Day 6
I. Last Time:
Hw #2 Posted
A. Analytical Performance and the Clock

II. New Stuff:   
A. Analytical Performance Continued:
       1. ISA vs. Implementation
          a.ISA: Instruction Set Architecture
            This refers to the ability to read a specific format of 1s and 0s
          I.e. an Intel and an AMD processor may have the same ISA. 
               They both can read and run the same program
          b. Implementation: The internal details of how the processor 
             accomplishes reading/running a program. 

The previous example changed just the implementation.
(In different isa's a number means differens instructions:
0x77 may mean ADD to one CPU and MULT to another)

             Ex: Intel x86 (may) take 4 clocks for an ADD
                 AMD x86 may only take 3.  
                 If they are both run at the same clock speed, 
                 the AMD will be faster. But if the Intel can 
                 be run 33% faster than the AMD, they'll be the same...

          The Intel and AMD processors have vastly different implementations
          The ONLY time we can even begin to use clock speed as a measure of 
          performance is when comparing two machines with the same ISA AND the 
          same Implementation AND all other components in the systems are 
          identical. (This last part is due to Amdahl's Law...)
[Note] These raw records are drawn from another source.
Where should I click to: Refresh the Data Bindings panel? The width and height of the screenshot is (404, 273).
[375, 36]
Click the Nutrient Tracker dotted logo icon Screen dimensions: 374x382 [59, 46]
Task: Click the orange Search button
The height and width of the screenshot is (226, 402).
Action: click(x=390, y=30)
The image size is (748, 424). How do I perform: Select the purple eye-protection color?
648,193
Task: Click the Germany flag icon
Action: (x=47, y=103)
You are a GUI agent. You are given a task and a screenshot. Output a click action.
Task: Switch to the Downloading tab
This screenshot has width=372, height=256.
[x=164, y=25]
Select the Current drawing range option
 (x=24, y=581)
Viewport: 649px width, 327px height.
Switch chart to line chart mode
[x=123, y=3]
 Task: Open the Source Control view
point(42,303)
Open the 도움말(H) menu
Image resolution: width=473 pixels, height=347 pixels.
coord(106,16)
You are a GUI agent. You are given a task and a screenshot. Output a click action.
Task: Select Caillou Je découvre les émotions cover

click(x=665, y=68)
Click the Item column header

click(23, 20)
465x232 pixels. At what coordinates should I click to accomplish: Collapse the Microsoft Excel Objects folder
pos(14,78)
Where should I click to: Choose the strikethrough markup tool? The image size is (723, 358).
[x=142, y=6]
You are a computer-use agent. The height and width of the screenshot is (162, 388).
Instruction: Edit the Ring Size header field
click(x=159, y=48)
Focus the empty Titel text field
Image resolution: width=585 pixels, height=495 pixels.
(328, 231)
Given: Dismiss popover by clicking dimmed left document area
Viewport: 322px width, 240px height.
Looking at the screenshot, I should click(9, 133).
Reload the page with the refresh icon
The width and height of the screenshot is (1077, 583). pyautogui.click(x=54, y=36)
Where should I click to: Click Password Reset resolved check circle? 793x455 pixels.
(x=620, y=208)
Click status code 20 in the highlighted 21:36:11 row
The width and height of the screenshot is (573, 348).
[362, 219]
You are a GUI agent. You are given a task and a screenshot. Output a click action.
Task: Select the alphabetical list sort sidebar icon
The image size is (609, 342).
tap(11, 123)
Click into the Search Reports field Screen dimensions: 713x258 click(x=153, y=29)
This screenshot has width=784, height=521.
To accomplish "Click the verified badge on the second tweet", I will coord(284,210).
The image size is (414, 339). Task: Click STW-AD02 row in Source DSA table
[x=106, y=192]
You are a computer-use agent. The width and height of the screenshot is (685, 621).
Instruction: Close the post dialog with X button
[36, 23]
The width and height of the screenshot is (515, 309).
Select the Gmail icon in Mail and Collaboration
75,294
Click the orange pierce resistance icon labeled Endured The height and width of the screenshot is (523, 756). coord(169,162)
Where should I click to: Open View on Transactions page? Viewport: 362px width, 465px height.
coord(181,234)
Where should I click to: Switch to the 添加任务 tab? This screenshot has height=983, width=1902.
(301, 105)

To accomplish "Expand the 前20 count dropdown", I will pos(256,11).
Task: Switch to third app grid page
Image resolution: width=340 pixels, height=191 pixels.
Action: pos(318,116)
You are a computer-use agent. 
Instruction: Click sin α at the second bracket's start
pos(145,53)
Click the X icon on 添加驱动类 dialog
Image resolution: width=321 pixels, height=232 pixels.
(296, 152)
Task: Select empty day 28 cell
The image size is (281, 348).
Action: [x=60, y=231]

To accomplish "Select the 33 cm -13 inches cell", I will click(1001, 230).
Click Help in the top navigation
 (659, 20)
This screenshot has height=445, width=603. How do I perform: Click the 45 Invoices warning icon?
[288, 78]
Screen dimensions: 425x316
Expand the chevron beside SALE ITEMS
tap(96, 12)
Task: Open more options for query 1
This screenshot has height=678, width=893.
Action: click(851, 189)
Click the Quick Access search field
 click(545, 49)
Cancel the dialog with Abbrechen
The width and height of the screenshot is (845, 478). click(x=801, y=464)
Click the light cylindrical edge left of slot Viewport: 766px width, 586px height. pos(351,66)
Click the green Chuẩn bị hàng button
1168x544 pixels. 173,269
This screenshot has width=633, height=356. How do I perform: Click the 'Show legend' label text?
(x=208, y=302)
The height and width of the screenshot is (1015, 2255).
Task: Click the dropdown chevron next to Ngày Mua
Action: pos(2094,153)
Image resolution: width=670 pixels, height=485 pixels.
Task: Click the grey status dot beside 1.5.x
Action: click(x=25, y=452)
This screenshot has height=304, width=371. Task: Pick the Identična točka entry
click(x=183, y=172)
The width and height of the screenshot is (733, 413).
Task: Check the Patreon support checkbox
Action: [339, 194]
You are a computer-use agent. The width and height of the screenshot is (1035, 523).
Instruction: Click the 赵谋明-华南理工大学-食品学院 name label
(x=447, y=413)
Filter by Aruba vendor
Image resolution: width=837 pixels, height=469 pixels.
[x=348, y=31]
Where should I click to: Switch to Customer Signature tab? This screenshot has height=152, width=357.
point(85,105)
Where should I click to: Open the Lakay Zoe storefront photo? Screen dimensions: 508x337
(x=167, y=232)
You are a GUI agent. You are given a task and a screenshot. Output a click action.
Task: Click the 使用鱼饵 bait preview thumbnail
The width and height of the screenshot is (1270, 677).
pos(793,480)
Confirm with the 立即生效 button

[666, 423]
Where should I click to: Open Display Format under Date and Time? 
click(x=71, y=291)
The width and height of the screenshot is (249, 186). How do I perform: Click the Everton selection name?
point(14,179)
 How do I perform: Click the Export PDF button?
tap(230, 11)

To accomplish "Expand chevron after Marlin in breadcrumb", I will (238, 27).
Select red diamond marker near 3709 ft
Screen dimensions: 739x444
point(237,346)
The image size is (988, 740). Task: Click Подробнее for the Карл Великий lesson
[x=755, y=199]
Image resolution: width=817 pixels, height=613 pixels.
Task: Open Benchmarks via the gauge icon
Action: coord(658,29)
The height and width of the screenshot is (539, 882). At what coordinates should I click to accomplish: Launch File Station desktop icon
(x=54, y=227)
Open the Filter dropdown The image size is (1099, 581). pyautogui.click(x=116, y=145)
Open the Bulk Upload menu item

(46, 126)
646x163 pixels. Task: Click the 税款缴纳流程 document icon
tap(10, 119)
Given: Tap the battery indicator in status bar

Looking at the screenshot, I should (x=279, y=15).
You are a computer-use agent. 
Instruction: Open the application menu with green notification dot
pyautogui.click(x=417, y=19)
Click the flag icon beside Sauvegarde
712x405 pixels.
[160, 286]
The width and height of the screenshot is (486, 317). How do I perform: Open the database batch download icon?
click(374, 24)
    B. Typical Analytical Calculations:
       1. Typically we'll perform calculations to answer one of a few questions:
          a. How long will the program/set of instructions take to execute?
          b. If we improve/change X, how long will this program take? 
             (Ex: if Add takes 4 cycles instead of 7)
          c. How can we make machine A behave as Machine B?
             (Ex: What clock speed would we need to run B at to perform as A?)
       2. We're often given some of the following:
          a. A table of instructions and the number of clock cycles 
             required by each
          b. A clock speed or period
          c. An Average CPI (Clocks/Instruction) for a specific program
          d. A piece of code
          e. A number of instructions in a piece of code and a table of the "code mix"
       3. Find a way to express how long the execution will take:
              Either in clock cycles or in actual time
          a. Find how long each instruction takes and add them up
          b. Find the "instruction mix" percentages of a program and add them up
          c. Use a known "Average CPI" and the number of instructions
       Examples:
          A. A program requires 1,250,000 cycles on a 50MHz machine. 
             How long does it take? 
1 cycle = 1/50,000,000 = 20ns
20ns*1,250,000 =0.025s
             0.025s

          B. A program has an average CPI of 2.4 for it's 20,000,000 instructions. 
             It runs on a processor with a 10ns clock. 
             What's the Frequency of the clock?
100MHz
             How long will the program take?
2.4*20,000,000 = 48,000,000 cycles
48...*10ns = 0.48s
             How long will the average instruction take?
             2.4*10 or .48s/20,000,000 = 24ns

          C. A program consists of 1,000,000 Memory Insts @ 6 clocks each and 
                                   2,000,000 math insts @ 3 clocks each 
             What does the clock frequency have to be to complete in 1s?
             "" 0.7s
             6*1,000,000+3*2,000,000 = 12,000,000 cycles
12 MHz
12,000,000/.7 =  ~17.15 MHz
             What will the clock speeds need to be if we improve the Mem Insts 
             to only require 5 clocks?
1,000,000*5+2,000,000*3 = 11,000,000
11MHz
             11,000,000/.7= 15.72 MHz

    C. Amdahl's Law: The Bottle Neck Problem / Law of diminishing returns
       The basic Idea: You can't go any faster than your slowest part
           This often happens on the interstate...
           Cruising @ 80 and hit a construction zone.
       The slowest part/component will dictate the highest possible speed. 
       This governs both Hardware and Software
       1. Amdahl: IBM engineer who went on to form Amdahl Corp.
       2. VERY important for people doing parallel programming.
Working on non-parallel (but speed critical) progs.
Trying to improve hardware design. 
       3. Related to the concepts mentioned when discussing profiling
       4. Ex: Pg 75
          Improvement of Exe time = 
              Exe Time of Affected/Amount of Improve + Exe Time of unchanged
          I.e. Program takes 100s total. 80s is spent in a multiply.
               If only the multiply is improved and it's speed is doubled, 
               how long will it take:
                   80/2+20=60s
          What if we need the program to complete in 40s, 
          how much faster would mult need to be?
             4x faster than orig.
          What if we need results in 20s? How much faster will mult need to be? 
          If the multiply was instant (0 time) the fastest the prog. could 
          exe would be 20s.
       5. Corollary to Amdahl's Law: Make the common case fast!
          I.e. design for typical/frequent usage. 
          Ex: A supercomputer should be good at floating point ops

    D. Experimental Techniques: Benchmarking
       Q. What is benchmarking? Who's run a benchmark of some sort?
       A. A benchmark is a program (or suite of programs) used 
          specifically to measure performance.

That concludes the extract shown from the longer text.